■ **Work to complete**
Write out again only the lines between the one with "The width and" and the end of the records below, both ends counted, and don't include the pictures.

■ **Given entries**
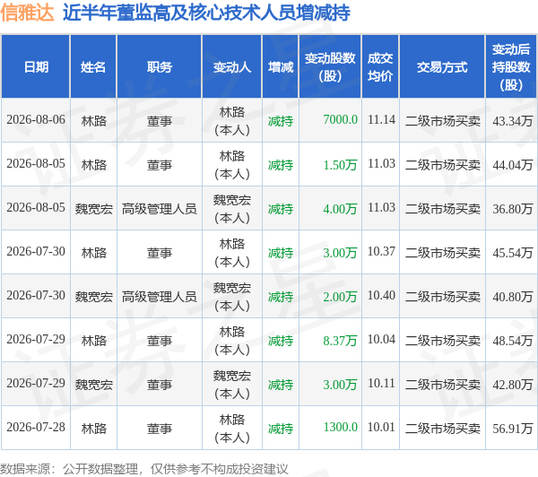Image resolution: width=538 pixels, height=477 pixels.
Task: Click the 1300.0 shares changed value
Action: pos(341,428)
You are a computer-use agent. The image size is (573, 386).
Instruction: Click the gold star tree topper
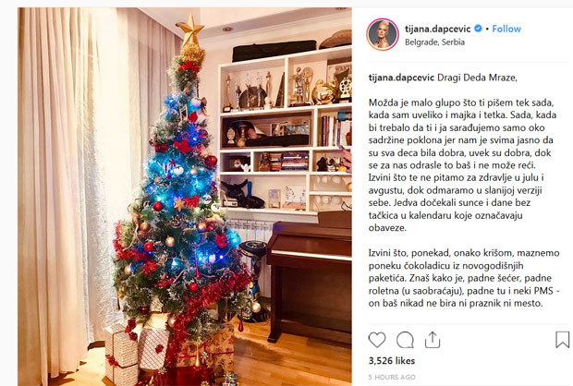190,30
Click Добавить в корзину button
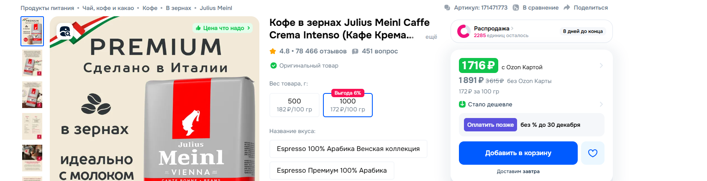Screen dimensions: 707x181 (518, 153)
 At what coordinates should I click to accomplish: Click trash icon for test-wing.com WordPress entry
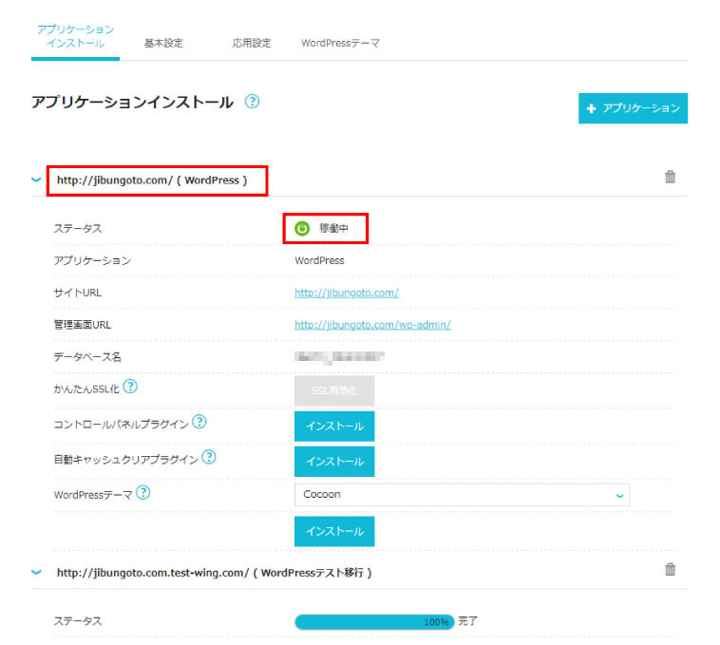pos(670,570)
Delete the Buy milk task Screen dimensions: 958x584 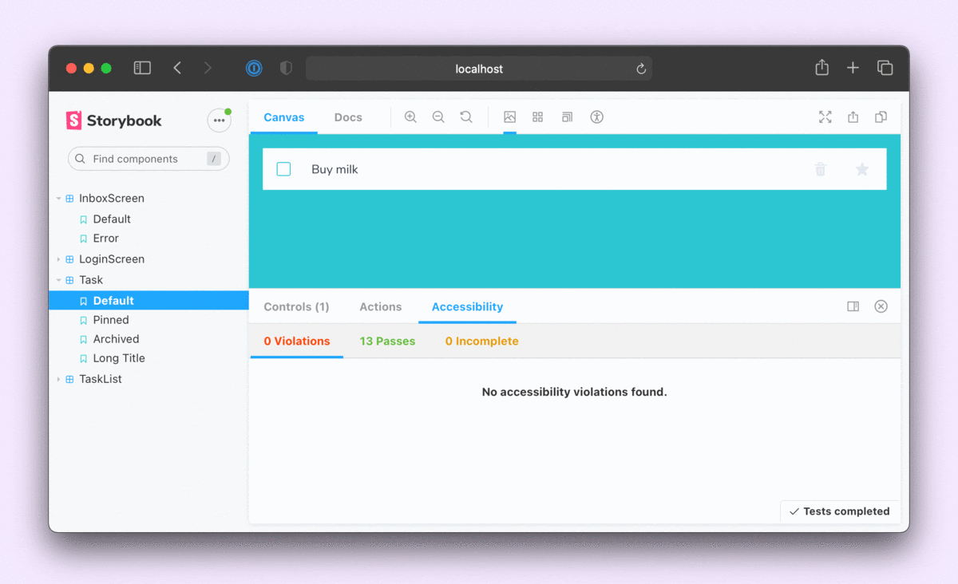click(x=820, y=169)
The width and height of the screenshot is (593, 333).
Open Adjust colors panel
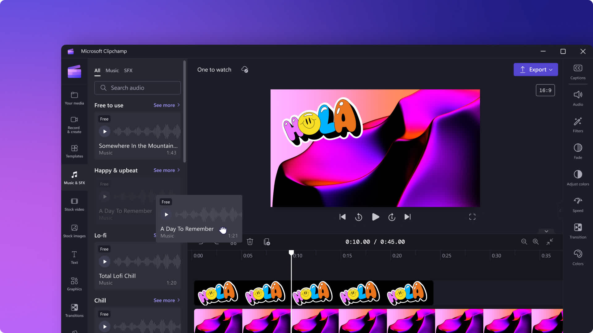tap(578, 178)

■ **Answer to this problem**
The width and height of the screenshot is (593, 333).
Open Adjust colors panel
tap(578, 178)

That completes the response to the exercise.